Again early, I loaded hounds and went on my dog training mission. Upon my return Officer Bimber and Vaughan Graham were looking over the situation in the tree. Officer Bimber decided the cub needed to be tranquilized. After preparing the tranquilizer, the Officer proceeded up the tree by ladder but the cub was too smart for that and moved higher in the tree. Bimber then decided to use a dart gun to tranquilize the cub. The first shot missed and stuck in the tree. After some target practice the Officer tried again and did stick the cub with the dart. The dart, with tranquilizer, seemed to have little affect. Again the cub moved higher. It was discussed what would happen if the cub fell from the tree and a tarp was secured to possibly break his fall if needed. The cub was now high in the tree, two deputies were on the scene plus numerous onlookers. Many different scenarios were discussed and analyzed.
It was at about this time, 3:00 in the afternoon, some one suggested a bucket truck of some kind would be handy to go higher than the cub and possible chase it down the tree or at least be able to tranquilize it from the bucket. One of the deputies, apparently a volunteer fireman from Clarion, called for the hook and ladder truck. It wasn't long before this very impressive piece of machinery was parked in my yard and deployed. It also wasn't long before Officer Bimber had reached the cub and was ready to tranquilize.
With everyone ready, including onlookers, the cub was stuck with the needle. Immediately the cub climbed down the tree and ran into my kennel barn. I can remember thinking, "this is all I needed was a cub black bear stuck in my barn." But as fast as it ran into the barn it ran out and down through the front yard with people after it. It ran down across the road towards the creek and the woods.
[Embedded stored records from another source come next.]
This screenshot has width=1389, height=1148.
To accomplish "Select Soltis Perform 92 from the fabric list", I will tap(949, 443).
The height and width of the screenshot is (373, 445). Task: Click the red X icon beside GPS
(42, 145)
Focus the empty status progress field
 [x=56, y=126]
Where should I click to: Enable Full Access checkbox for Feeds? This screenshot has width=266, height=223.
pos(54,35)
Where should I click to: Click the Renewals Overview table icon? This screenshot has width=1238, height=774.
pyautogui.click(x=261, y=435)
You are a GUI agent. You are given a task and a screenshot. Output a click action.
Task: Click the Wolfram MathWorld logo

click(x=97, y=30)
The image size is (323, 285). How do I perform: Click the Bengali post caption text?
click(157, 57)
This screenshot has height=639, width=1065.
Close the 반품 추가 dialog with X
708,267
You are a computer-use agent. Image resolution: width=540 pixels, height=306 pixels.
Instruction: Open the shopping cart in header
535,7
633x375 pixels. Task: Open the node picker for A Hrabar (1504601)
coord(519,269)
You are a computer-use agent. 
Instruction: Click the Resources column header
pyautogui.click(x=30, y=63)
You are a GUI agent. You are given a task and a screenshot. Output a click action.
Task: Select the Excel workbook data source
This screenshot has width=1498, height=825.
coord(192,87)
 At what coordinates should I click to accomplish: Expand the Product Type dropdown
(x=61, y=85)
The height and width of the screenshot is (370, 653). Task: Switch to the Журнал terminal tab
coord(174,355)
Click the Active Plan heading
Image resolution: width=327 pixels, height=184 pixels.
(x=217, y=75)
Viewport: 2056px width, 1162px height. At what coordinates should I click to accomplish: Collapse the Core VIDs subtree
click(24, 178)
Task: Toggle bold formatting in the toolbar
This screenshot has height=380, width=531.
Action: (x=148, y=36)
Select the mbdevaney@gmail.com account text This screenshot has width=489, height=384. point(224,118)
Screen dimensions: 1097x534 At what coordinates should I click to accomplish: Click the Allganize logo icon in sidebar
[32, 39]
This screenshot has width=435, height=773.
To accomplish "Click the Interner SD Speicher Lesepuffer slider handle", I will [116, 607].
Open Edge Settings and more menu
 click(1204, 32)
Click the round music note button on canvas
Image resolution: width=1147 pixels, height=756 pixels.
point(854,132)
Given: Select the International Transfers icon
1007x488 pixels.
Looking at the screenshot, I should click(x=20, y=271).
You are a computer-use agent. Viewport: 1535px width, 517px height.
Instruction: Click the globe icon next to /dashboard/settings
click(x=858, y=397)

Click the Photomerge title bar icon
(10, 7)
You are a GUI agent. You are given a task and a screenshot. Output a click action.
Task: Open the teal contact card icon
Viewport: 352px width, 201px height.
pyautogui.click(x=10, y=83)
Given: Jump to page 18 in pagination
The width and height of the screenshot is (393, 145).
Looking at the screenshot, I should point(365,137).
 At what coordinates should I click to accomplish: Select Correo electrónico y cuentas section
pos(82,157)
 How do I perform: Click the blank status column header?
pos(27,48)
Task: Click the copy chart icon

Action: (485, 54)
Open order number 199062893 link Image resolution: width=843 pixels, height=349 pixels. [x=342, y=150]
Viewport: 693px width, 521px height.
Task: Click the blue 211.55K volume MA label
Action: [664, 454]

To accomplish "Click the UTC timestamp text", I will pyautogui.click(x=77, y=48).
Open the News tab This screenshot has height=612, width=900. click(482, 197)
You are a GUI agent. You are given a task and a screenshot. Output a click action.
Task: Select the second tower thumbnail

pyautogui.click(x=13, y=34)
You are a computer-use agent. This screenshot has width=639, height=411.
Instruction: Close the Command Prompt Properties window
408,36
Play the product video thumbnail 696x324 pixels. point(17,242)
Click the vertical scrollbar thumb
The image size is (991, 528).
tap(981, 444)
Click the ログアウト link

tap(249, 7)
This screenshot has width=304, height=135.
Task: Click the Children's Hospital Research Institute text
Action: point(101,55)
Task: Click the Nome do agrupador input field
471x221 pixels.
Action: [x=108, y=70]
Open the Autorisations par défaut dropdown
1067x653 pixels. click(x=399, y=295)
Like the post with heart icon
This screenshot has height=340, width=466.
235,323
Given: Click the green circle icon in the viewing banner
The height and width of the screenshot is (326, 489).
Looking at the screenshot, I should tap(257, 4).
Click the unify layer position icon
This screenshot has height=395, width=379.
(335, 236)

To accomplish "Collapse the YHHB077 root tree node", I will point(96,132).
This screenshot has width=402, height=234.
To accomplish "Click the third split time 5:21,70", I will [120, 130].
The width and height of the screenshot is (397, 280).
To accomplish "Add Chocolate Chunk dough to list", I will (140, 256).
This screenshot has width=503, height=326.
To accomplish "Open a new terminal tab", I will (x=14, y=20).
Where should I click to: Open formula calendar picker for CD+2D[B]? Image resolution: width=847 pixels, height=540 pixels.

I thought finding a tranquilized cub bear in the woods would be like finding the proverbial needle but find it they did, some how.
I was honored by being allowed to witness the tagging and removal of a tooth from the cub which was now known to be a female black bear. The bear now had a name, Sadie and she probably weighed in at less than 50 pounds and was slightly over one year old. With all chores being completed the only thing left was to wait. Sadie was moved to a shady spot with the hopes she would awaken soon.
While we were waiting the mother black bear was spotted watching us from about 50 yards. She must have known her baby was close by. At about 5:30PM Sadie was coming to and tried to walk which she had trouble doing at first. Soon, mother bear found Sadie and the last we saw was mother and cub making their way through the trees.
It was decided then, "All is well that ends well."
This is my story and I'm sticking to it.